**QUOTED PASSAGE**
= = = =
Differentiating this equation repeatedly leads to

$${ {d}^{k}Q(t) \over d{t}^{k}} \mathrm{1}\mathrm{l} ={ {d}^{k}(Q(t)\mathrm{1}\mathrm{l}) \over d{t}^{k}} = 0.$$

Hence, it follows that

$${ {d}^{k}Q(0) \over d{t}^{k}} \mathrm{1}\mathrm{l} = 0\ \mbox{ and }\ { {d}^{k}Q(0) \over d{t}^{k}} \overline{P} = 0,$$

for each 0 ≤ k ≤ n + 1. Owing to Lemma 4.4 and (4.21),

$$\begin{array}{rl} \vert {\psi }_{1}(\tau )\vert \leq &\left\vert {\varphi }_{1}(0)\exp (Q(0)\tau )\right\vert \\ & + \left\vert{\int }_{0}^{\tau }{\psi }_{ 0}(s){ dQ(0) \over dt} \left (\overline{P} + \left (\exp (Q(0)(\tau - s) -\overline{P}\right )\right )sds\right\vert \\ \leq &K\exp (-{\kappa }_{0,0}\tau ) \\ & +{ \int }_{0}^{\tau }\vert {\psi }_{ 0}(s)\left\vert \l { dQ(0) \over dt} \left (\exp (Q(0)(\tau - s)) -\overline{P}\right )\right\vert sds \\ \leq &K\exp (-{\kappa }_{0,0}\tau ) + K{\int }_{0}^{\tau }\exp (-{\kappa }_{ 0,0}s)\exp (-{\kappa }_{0,0}(\tau - s))sds \\ \leq &K\exp (-{\kappa }_{0,0}\tau ) + K{\tau }^{2}\exp (-{\kappa }_{ 0,0}\tau ) \leq {c}_{2}(\tau )\exp (-{\kappa }_{0,0}\tau ), \end{array}$$

for some nonnegative polynomial c ₂(τ) of degree 2.
= = = =
**RECORDED DATA**

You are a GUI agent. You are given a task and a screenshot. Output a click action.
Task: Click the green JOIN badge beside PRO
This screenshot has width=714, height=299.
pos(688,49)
= = = =
**TASK TO COMPLETE**
Rewrite the derivation, starting at the words "for each 0 ≤" and stopping after "of degree 2.", with "non-negative" in place of "nonnegative".

**THE RESULT**
for each 0 ≤ k ≤ n + 1. Owing to Lemma 4.4 and (4.21),

$$\begin{array}{rl} \vert {\psi }_{1}(\tau )\vert \leq &\left\vert {\varphi }_{1}(0)\exp (Q(0)\tau )\right\vert \\ & + \left\vert{\int }_{0}^{\tau }{\psi }_{ 0}(s){ dQ(0) \over dt} \left (\overline{P} + \left (\exp (Q(0)(\tau - s) -\overline{P}\right )\right )sds\right\vert \\ \leq &K\exp (-{\kappa }_{0,0}\tau ) \\ & +{ \int }_{0}^{\tau }\vert {\psi }_{ 0}(s)\left\vert \l { dQ(0) \over dt} \left (\exp (Q(0)(\tau - s)) -\overline{P}\right )\right\vert sds \\ \leq &K\exp (-{\kappa }_{0,0}\tau ) + K{\int }_{0}^{\tau }\exp (-{\kappa }_{ 0,0}s)\exp (-{\kappa }_{0,0}(\tau - s))sds \\ \leq &K\exp (-{\kappa }_{0,0}\tau ) + K{\tau }^{2}\exp (-{\kappa }_{ 0,0}\tau ) \leq {c}_{2}(\tau )\exp (-{\kappa }_{0,0}\tau ), \end{array}$$

for some non-negative polynomial c ₂(τ) of degree 2.